2. Materials and Methods

2.1. Microfluidic Channel

We carried out experiments in a custom-built microchannel. A straight channel with a rectangular cross-section was built by using two quartz microscope slides of 50 mm × 25 mm, 1 mm thick, with parafilm between them as a 100-$\mathsf{\mu }$m thick spacer. Two input and two output fluid flow ports were drilled in the top quartz slide. The edges and the port-tubing interface were sealed with epoxy resin. The device is shown in Figure 1. Dimensions of the quartz microchannel are (L × W × H): 20 mm × 2 mm × 100 $\mathsf{\mu }$m.

A powder sample of ZSM-5, Si/Al = 95 zeolite crystals (approx. 1 mm${}^3$) was mixed with 400 $\mathsf{\mu }$L of deionized water in a 1.5-mL microcentrifuge tube. Deionized water was previously boiled for 1 min to eliminate swimming microalgae observed in previous experiments. A sample of this mixture was observed in the microscope and many crystal fragments and unusual particles were found. The sample was hand agitated and supernatant material was removed three times to keep the fast sedimenting whole crystals and remove slower sedimenting fragments and particles. The sample was refilled with deionized water every time supernatant material was removed. The resulting sample was found to be rich in whole zeolite crystals. A single crystal viewed from gable and roof orientations is shown in Figure 2.

Placement of zeolite crystals in the microchannel was difficult, but we found the following procedure to give excellent results, as follows.

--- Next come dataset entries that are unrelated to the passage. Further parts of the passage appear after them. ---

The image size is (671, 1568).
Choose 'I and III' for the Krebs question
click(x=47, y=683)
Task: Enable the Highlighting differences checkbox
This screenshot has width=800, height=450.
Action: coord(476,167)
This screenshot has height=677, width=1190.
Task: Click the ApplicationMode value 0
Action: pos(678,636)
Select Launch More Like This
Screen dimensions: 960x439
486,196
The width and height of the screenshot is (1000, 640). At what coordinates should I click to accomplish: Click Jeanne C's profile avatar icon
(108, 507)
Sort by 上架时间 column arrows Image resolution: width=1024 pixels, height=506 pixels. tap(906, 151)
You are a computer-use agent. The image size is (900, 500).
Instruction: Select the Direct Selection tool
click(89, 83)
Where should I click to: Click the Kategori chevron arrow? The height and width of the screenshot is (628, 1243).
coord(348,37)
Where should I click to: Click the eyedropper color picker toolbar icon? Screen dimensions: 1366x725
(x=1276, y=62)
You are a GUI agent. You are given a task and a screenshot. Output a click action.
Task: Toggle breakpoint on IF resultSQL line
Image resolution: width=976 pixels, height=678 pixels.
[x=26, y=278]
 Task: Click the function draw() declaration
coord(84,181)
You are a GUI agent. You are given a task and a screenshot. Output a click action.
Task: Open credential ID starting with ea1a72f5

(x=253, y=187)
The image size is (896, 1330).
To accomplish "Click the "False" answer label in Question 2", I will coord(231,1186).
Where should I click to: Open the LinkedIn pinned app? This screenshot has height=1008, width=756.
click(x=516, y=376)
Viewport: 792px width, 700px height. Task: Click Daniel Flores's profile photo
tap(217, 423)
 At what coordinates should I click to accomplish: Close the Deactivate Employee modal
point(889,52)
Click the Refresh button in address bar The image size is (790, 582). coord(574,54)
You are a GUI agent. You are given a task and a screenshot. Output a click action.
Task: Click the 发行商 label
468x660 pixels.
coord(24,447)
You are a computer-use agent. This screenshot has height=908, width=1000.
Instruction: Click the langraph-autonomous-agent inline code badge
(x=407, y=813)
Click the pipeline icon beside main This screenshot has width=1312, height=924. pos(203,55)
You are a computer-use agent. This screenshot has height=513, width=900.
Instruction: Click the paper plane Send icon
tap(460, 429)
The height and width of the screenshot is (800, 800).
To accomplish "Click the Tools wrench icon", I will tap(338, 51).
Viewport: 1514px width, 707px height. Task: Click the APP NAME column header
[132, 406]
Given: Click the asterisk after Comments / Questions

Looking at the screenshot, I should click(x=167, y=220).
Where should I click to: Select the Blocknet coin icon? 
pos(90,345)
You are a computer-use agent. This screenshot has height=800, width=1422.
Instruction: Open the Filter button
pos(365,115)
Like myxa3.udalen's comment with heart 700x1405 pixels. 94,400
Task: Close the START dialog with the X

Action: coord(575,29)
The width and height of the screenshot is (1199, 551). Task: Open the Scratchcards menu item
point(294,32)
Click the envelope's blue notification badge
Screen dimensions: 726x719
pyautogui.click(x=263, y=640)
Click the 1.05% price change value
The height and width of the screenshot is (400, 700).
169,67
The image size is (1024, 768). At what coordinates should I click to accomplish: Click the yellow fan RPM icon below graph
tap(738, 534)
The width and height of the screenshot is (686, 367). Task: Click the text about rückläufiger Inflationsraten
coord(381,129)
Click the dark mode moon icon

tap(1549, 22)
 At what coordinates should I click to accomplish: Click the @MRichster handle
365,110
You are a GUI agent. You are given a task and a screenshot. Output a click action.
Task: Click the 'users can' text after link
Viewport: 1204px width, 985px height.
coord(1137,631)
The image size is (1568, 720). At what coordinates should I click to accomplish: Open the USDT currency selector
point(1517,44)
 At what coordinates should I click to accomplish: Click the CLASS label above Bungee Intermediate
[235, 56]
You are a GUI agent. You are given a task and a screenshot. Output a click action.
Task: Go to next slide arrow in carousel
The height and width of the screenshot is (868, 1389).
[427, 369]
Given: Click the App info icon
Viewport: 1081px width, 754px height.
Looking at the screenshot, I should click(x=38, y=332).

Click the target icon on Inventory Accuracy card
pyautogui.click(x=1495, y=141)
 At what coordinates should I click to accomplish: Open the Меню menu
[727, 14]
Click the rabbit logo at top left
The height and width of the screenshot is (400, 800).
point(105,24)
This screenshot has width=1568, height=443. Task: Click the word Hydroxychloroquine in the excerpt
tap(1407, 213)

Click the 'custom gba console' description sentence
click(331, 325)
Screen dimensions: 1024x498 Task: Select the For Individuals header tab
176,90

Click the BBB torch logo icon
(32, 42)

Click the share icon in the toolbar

• The microchannel is prefilled with deionized water, leaving room for the sample of zeolite crystals in the selected input tubing.
• The sample of zeolite crystals/deionized water in the microcentrifuge tube is agitated.
• By using a 3-mL syringe 21 G × 32 mm (0.8 mm) (1-1/4”), 100 $\mathsf{\mu }$L of the sample is taken from the microcentrifugue tube, bringing down the needle to about $\frac{1}{4}$ of the fluid height.
• The needle of the syringe is inserted in the selected input tubing until it reaches the bottom wall of the microchannel, and the input tubing is filled with the syringe contents.
• The microchannel is rotated to vertical position, with the sample filled tubing upward, so gravity and drag forces convey the crystals in the channel.
• Immediately after the previous step, the microfluidic device is gently tapped on a soft surface and returned to original horizontal orientation.
• The microchannel is observed with the microscope looking for crystals. If they are not found, the previous step is repeated.
• Once the crystals are found in the microchannel, the two inputs are gently filled with deionized water in order to connect the microfluidic device with the syringe pump tubing.

2.2. Experimental Setup

The optofluidic system developed in this work is shown in Figure 3. It is based on a compound (bright field illumination upright) microscope Nikon Labophot with the fluorescence module installed. A 10× microscope objective was used to capture bright field in transmission and fluorescence in reflection images of the zeolite crystals or particles in the microchannel. Digital images and video were recorded by using a Thorlabs DCC1545M CMOS camera located in place of the left eyepiece. The fluorescence spectrum of reflected light was measured with an Ocean Optics USB4000 Spectrometer located close to the right eyepiece. The spectrometer was mounted on a Newport XYZ linear stage platform. Two computer-controlled syringe pumps with 2.25 mL borosilicate glass syringes, pumped the fluid into the microfluidic device through PTFE tubing of 1/16” OD and 1/32” ID. The first syringe pump is a NE-4002X from New Era Pump Systems Inc. This pump is connected to the computer via a RS-232 serial port and a USB-Serial adapter. The second pump is a custom-built syringe pump. It was assembled by using a manual linear stage UniSlide Series A2500 from Velmex Inc driven by an EM-483 stepper motor with 200 steps per revolution, which rotates the 1.75” diameter screw drive knob of the UniSlide platform by using a toothed belt. The stepper motor is controlled by the computer with an Arduino UNO microcontroller connected to an H-bridge. A microstepping technique was implemented to smooth rotation velocity at low flow rates.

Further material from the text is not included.